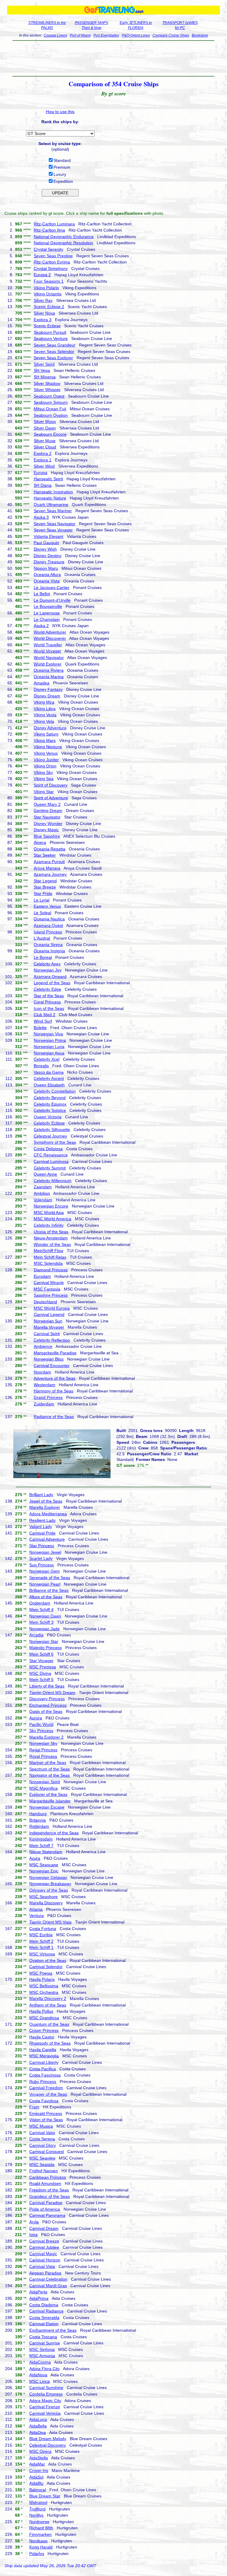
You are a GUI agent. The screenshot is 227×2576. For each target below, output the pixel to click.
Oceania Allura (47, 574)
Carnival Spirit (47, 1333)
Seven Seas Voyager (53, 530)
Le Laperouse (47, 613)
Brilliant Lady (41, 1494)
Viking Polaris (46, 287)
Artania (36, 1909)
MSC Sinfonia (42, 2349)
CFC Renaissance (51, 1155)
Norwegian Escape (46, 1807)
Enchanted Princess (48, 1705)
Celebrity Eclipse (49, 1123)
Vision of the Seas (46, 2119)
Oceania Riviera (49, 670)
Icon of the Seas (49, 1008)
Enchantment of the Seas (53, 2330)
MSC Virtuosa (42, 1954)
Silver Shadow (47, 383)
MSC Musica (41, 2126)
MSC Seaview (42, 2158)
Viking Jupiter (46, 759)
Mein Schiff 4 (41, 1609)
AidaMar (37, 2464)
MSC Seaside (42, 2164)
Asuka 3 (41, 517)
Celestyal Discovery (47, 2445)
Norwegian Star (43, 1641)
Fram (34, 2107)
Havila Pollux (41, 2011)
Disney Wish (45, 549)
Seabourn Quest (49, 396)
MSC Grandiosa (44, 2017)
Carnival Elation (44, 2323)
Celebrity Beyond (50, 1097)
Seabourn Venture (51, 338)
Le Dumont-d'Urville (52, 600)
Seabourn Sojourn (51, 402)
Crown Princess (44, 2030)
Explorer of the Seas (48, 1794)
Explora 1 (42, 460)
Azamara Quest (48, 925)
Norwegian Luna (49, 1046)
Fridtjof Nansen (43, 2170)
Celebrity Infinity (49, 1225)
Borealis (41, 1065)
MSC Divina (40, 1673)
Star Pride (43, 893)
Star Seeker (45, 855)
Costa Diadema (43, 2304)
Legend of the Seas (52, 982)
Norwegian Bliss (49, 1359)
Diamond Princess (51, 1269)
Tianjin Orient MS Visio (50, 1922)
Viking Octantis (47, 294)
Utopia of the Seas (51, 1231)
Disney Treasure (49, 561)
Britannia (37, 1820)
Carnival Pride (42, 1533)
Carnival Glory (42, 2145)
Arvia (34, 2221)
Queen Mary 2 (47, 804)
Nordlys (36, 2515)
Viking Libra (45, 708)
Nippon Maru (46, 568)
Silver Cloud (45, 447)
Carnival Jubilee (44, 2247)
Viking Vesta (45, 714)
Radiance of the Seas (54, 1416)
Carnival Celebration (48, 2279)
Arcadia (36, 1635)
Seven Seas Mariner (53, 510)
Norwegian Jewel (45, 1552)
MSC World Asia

+-------+

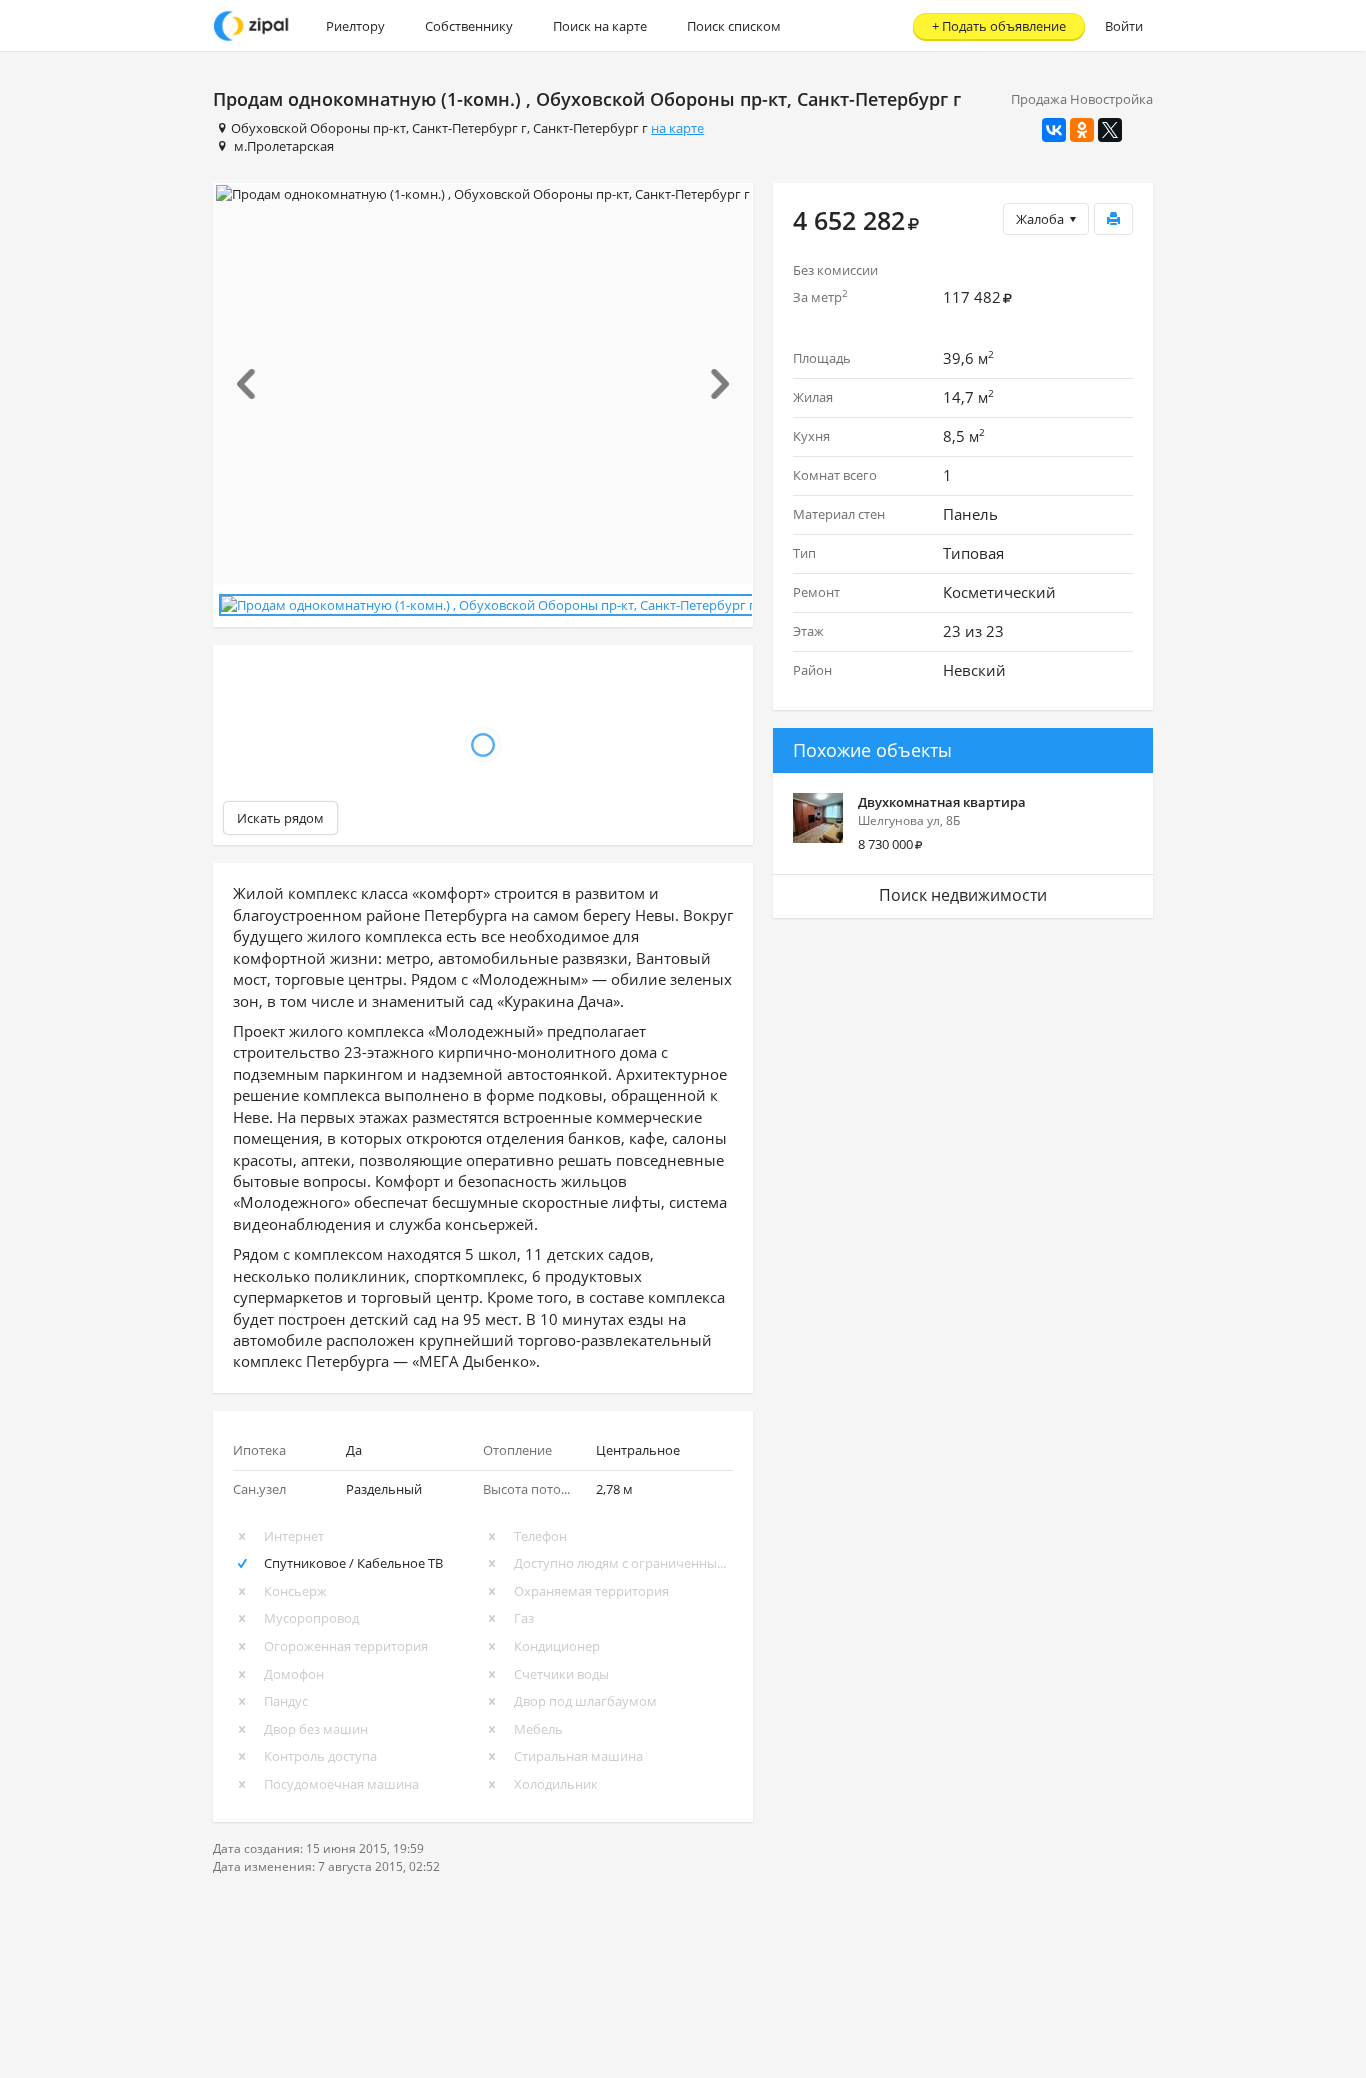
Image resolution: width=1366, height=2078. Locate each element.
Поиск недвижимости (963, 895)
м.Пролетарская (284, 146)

+-------+

**Description of the task**
Retype exactly the span of lines from the one with "Enchantment of the Seas (53, 2330)" through the one with "Crown Princess (44, 2030)"; include both ends and omit the rest of the material.

**Answer to the exercise**
Enchantment of the Seas (53, 2330)
MSC Virtuosa (42, 1954)
Silver Shadow (47, 383)
MSC Musica (41, 2126)
MSC Seaview (42, 2158)
Viking Jupiter (46, 759)
Mein Schiff 4 (41, 1609)
AidaMar (37, 2464)
MSC Seaside (42, 2164)
Asuka 3 (41, 517)
Celestyal Discovery (47, 2445)
Norwegian Star (43, 1641)
Fram (34, 2107)
Havila Pollux (41, 2011)
Disney Wish (45, 549)
Seabourn Quest (49, 396)
MSC Grandiosa (44, 2017)
Carnival Elation (44, 2323)
Celebrity Beyond (50, 1097)
Seabourn Venture (51, 338)
Le Dumont-d'Urville (52, 600)
Seabourn Sojourn (51, 402)
Crown Princess (44, 2030)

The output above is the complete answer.